David-Andersen radio
- Company type: Aksjeselskap
- Industry: Electronics
- Founded: 1945
- Defunct: 1969
- Fate: Production ended; renamed AGA A/S
- Headquarters: Oslo, Norway
- Key people: Arthur David-Andersen Jr.; Ivar David-Andersen; Gregers Kure
- Products: Radios, television sets

= David-Andersen radio =

Former Norwegian radio and television manufacturer

David-Andersen radio was a Norwegian radio and television factory started by two of the heirs to the David-Andersen goldsmith firm. The company came under Swedish ownership during the 1960s, and production was closed.

== A goldsmith's name on radios ==

David-Andersen Radio A/S was started in 1945 by the brothers Arthur Jr. (1905–1982) and Ivar David-Andersen together with Gregers Kure of Emaljeverket. It was one of many radio factories established in the postwar years, when the home market was insatiable after the German occupiers had confiscated all radios in 1941. The brothers were the eldest sons of the goldsmith Arthur David-Andersen, and Ivar, also a goldsmith, was the one to take over and develop the family business further.

Arthur Jr. qualified as a diploma engineer in electronics at the prestigious engineering college in Zurich, the ETH, in 1930. He ran Telefunken's radio factory in Norway in the 1930s, laying the basis for starting his own factory in the postwar period, and it was also he who ran the daily operation of the radio factory. Gregers Kure had also trained in Zurich, the year after David-Andersen, and the two probably became acquainted there if they did not know each other already, both being children of leading Oslo factory owners, raised in the west end of Oslo and pupils at Ris gymnasium.

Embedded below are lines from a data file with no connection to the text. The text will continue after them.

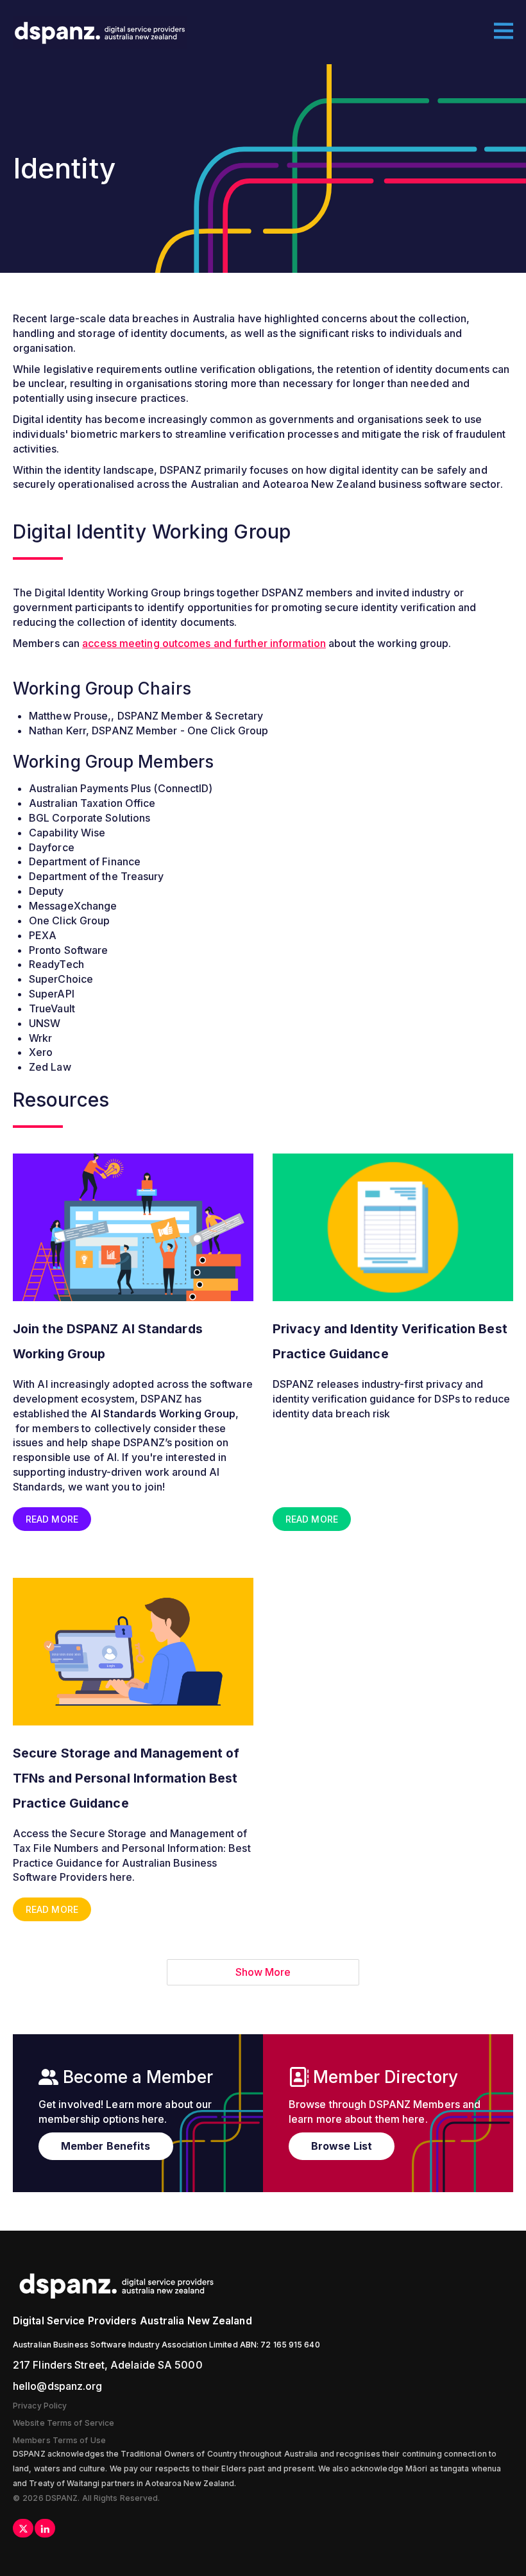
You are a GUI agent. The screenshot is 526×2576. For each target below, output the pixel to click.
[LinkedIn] (45, 2528)
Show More (263, 1972)
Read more (52, 1519)
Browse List (341, 2145)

== Factory in Norabakken ==

The radio factory got going in 1946 in the newly built large industrial complex Rosenborgkvartalet at Pilestredet 75, also called Norabakken, by Bislett in Oslo. David-Andersen's radio sets did relatively well in the heated radio market, between the leading Tandberg and Radionette, challengers such as Edda and Østfold Radio, and foreign brands. With a family name that for many stood for quality and exclusive design in gold and silverware and jewelry, David-Andersen won a place as a quality brand for radios on a par with Tandberg, and about 20 different models and variants of radio sets were produced, up to the last transistor-based travel radio from 1959.

== Investment in television ==

Ahead of the introduction of regular television broadcasts in Norway in 1960, David-Andersen Radio sought to take a share of the large television market expected to come, and both expertise and new capital were brought into the company from Sweden, from the industrial conglomerate AGA, which had begun with gas but became active in a range of areas, including radio and television production.

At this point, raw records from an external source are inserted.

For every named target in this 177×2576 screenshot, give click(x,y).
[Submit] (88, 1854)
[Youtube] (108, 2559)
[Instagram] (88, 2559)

The two television models, TV 1-21 and 2-21, were based on base models from AGA, developed at what was described as "one of Europe's largest and most modern TV laboratories," advertised together with assurances that the television was otherwise Norwegian-made. This meant that televisions were delivered in parts from Sweden and finally assembled in Oslo, an arrangement many Norwegian producers used as long as the import duty was high, 24 percent, on finished televisions, while the duty on parts was only ten percent. Many thus found work in assembly in Oslo, among them Reidun Sletten from Follebu, who, curious about the new technology, answered a job advertisement and was trained in soldering before she "sat and soldered every single component in the TV set" for a couple of years. For David-Andersen, the cooperation with Sweden was the explanation to customers for the low price and at the same time an assurance of good local service; the retail price in 1960 for model 1-21 was 2,200 kroner, 50 kroner extra for legs.

== From television to gas ==

The AGA heir Gunnar Dalén came onto the board in 1959 and became the main owner in 1962, when the share capital was expanded from 150,000 to 650,000 kroner as AGA and Dalén injected capital and ended up with the largest shareholding. By 1969 all production of radio and television in the company had ended, and David-Andersen Radio changed its name to AGA A/S, a Norwegian subsidiary of AGA that moved on to entirely different products.

== Bibliography ==

- Holm, Arne O. (2006). Store norske kvinner.